Tuesday, May 6, 2014

a perfect spring salad

{For today's post, I'm sharing with you an article I wrote for Full Circle Farm's Good Food Life blog.  And the prettiest pictures of watermelon radishes you've ever seen.}
With winter’s chill in the rearview mirror and spring flowers in bloom, it’s a perfect time to lighten up the dinner routine with a simple spring salad.  And when I say simple, I mean simple.  Stick to these 4 steps and you’ll have a wonderful salad to grace your table in no time.
1. Use fresh, organic greens, and buy local whenever possible
Eating well isn’t rocket science.  When lettuce and other greens are fresh, they taste best.  If you can buy your greens as close to the source as possible, they’ll contain far more nutrients than greens sitting at the grocery store for a week or more.  And whenever possible, buy organic greens and skip the pesticides. 

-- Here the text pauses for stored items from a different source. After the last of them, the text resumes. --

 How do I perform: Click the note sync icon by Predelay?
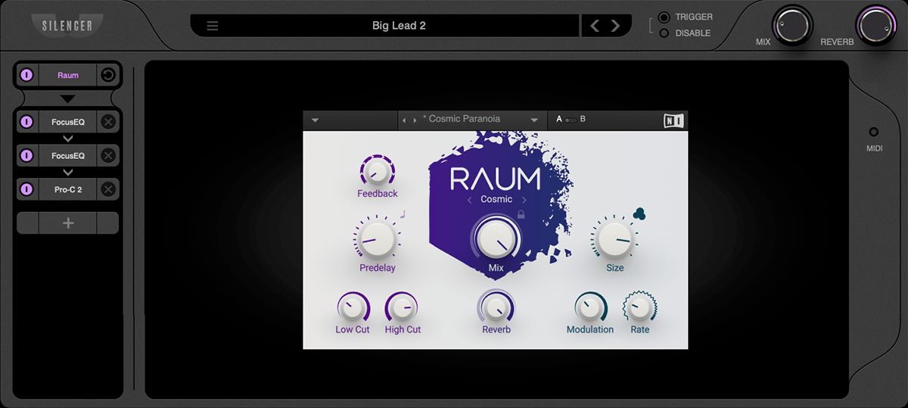[403, 214]
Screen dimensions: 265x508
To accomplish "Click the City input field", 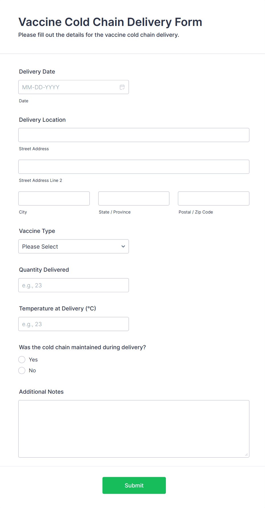I will click(54, 198).
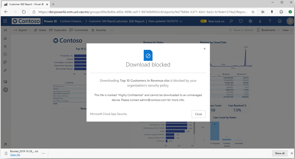Image resolution: width=295 pixels, height=159 pixels.
Task: Click the download arrow icon in header
Action: click(x=260, y=21)
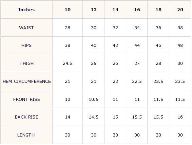This screenshot has height=145, width=192.
Task: Click the HEM CIRCUMFERENCE row label
Action: click(26, 81)
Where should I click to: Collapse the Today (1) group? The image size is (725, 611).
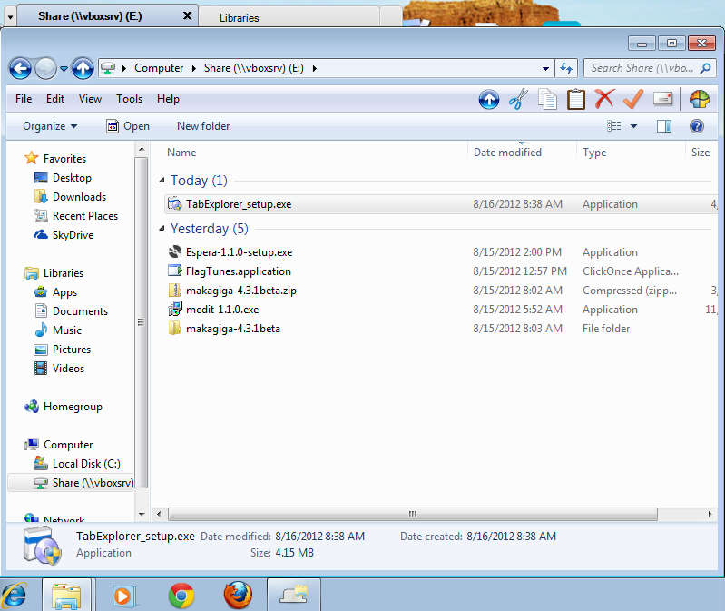pyautogui.click(x=162, y=181)
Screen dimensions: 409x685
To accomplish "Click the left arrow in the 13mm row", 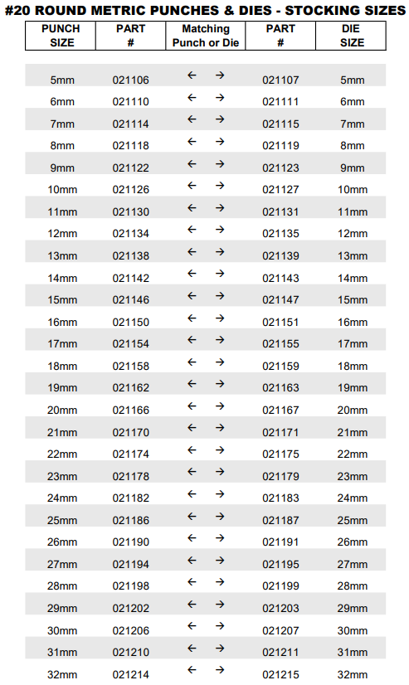I will pos(192,251).
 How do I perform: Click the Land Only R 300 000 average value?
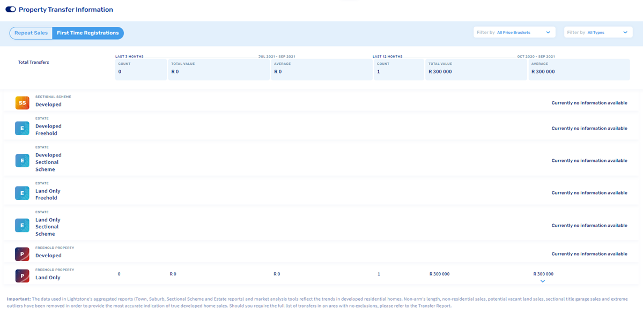[x=543, y=274]
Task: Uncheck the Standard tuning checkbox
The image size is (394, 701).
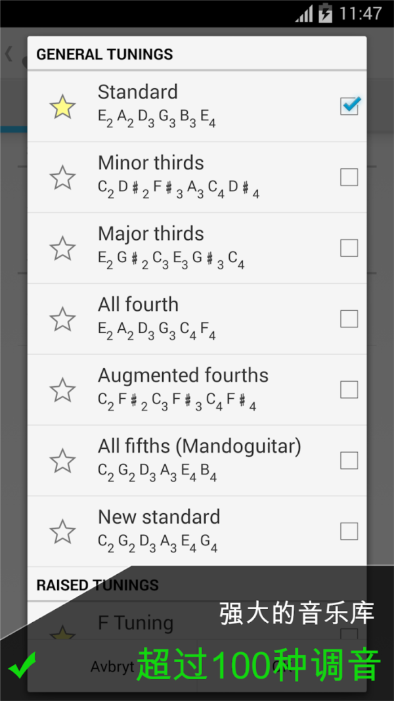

      Usually when I think of spring salads, I envision small, tender leaves of mixed “baby” lettuces (often called “Mesclun”).  Mixed baby lettuces are the perfect way to welcome spring.  But any young greens will do: spicy arugula, delicate butter lettuce, hearty baby kale, and young romaine are just a few others to try.  Mix it up and find your own favorite!  

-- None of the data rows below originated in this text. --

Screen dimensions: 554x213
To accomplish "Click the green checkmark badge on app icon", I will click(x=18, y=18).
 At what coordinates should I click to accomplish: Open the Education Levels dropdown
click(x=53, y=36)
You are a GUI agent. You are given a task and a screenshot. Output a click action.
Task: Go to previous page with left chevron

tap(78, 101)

       2. Don't overdue the toppings
When your ingredients are fresh, let them shine!  A salad should be a simple composition of a few fresh ingredients.  Overdoing it with multiple elements usually results in an overly-complicated mix of flavors that tend to blend and mask each other.  Avoid that pitfall by remaining loyal to a few ingredients.  Try simple combinations such as thinly-sliced radishes and asparagus with shaved parmesan, a green salad of sweet peas and fava beans, strawberries and toasted almonds with crumbled goat cheese, or grilled shrimp with feta.  The combination of ingredients is endless, so let the market be your guide and select the best seasonal items available. 
3. Make your own vinaigrette
I’m amazed at the number of friends I have with store-bought salad dressings in their fridge. Even the best brands pale in flavor to dressings made at home. Once you discover how easy (not to mention economical) it is to make your own vinaigrette, you’ll never buy another bottled concoction. 

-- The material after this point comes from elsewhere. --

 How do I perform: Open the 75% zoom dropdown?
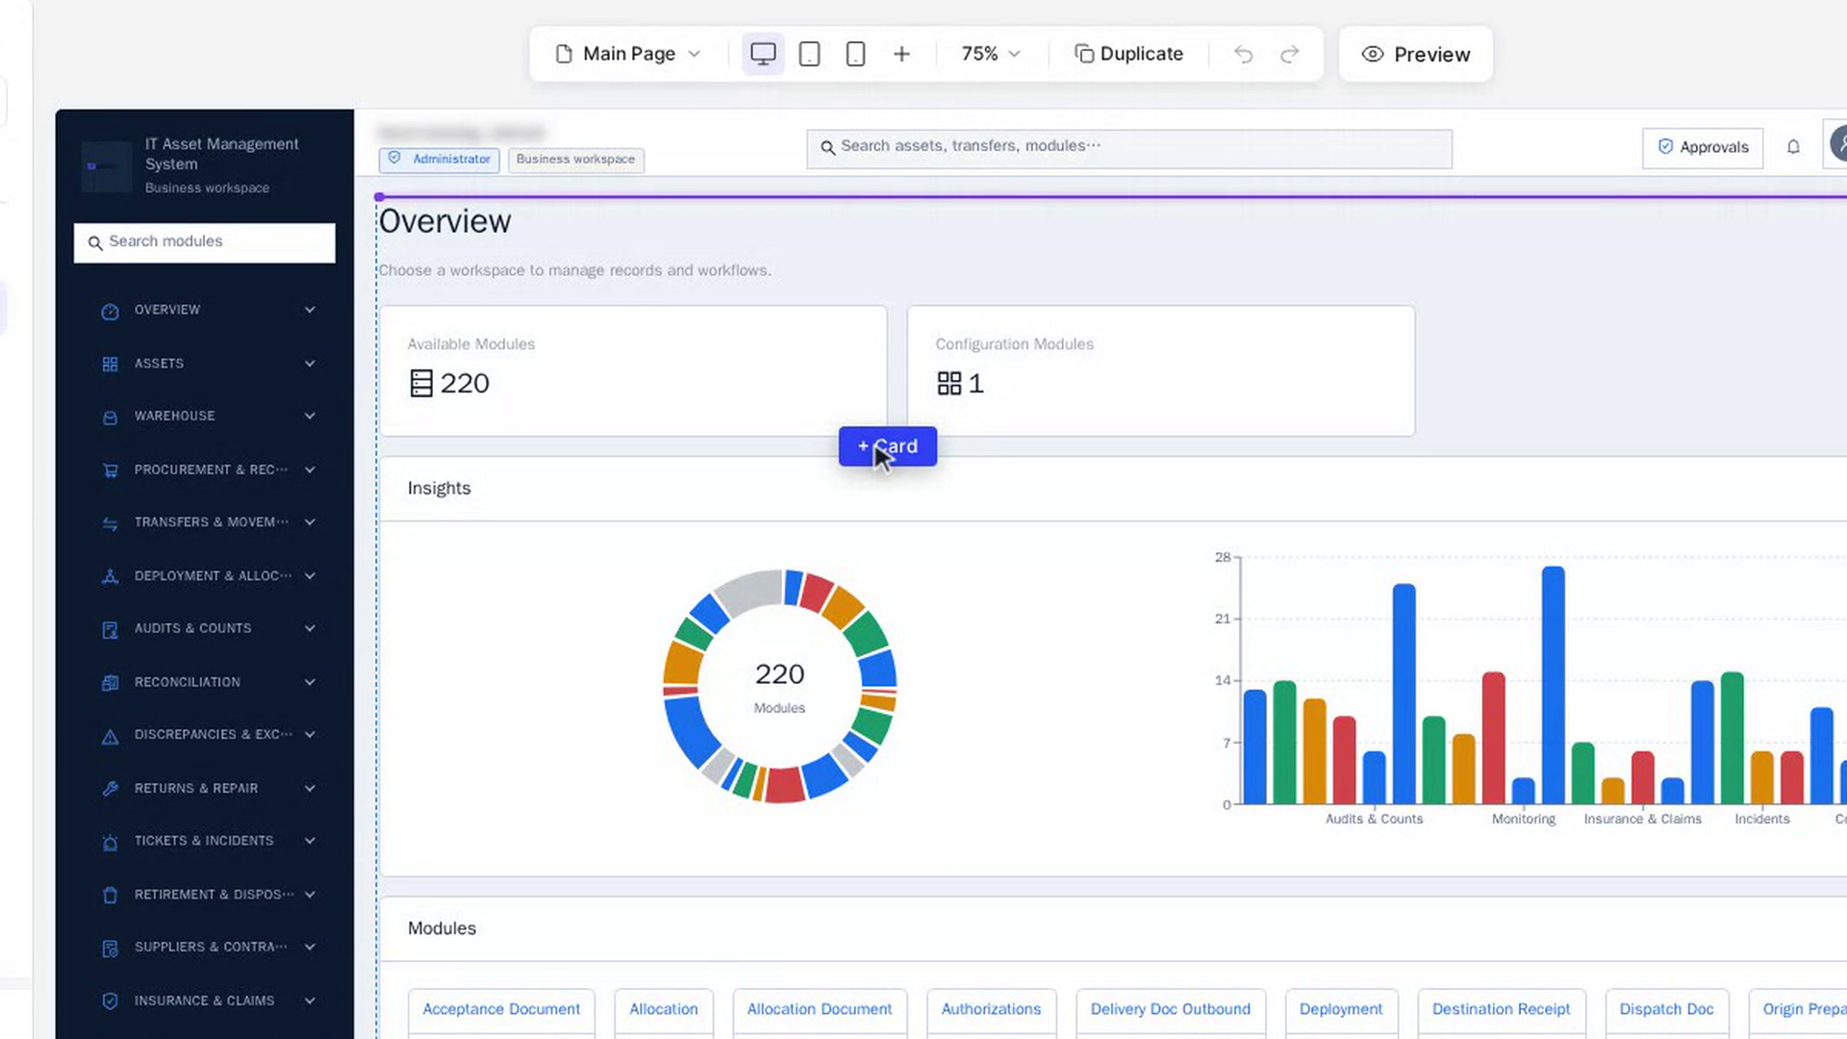pos(991,54)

Making homemade vinaigrette is fast and simple.  In its most basic form, it consists of (1) oil, (2) an acid such as vinegar or lemon juice, (3) an emulsifier like Dijon mustard, and (drum roll) (4) salt & pepper.  For an extra ‘pop’ you can add in minced garlic or shallot, or for a touch of sweetness you can add a bit of honey or agave syrup.  Typically, vinaigrette contains a ratio of 3 to 1 oil to vinegar/acid (or 2 to 1 if you like a more acidic dressing like I do).  Here’s one of my favorite go-to vinaigrette recipes:
Basic Vinaigrette
½ cup extra virgin olive oil
¼ cup red wine, champagne, or apple cider vinegar
1 teaspoon Dijon mustard
1 tablespoon honey
Pinch of kosher salt and a few grinds of pepper
       Place all ingredients in a small jar with a tight-fitting lid.  Shake vigorously.  Easy peasy.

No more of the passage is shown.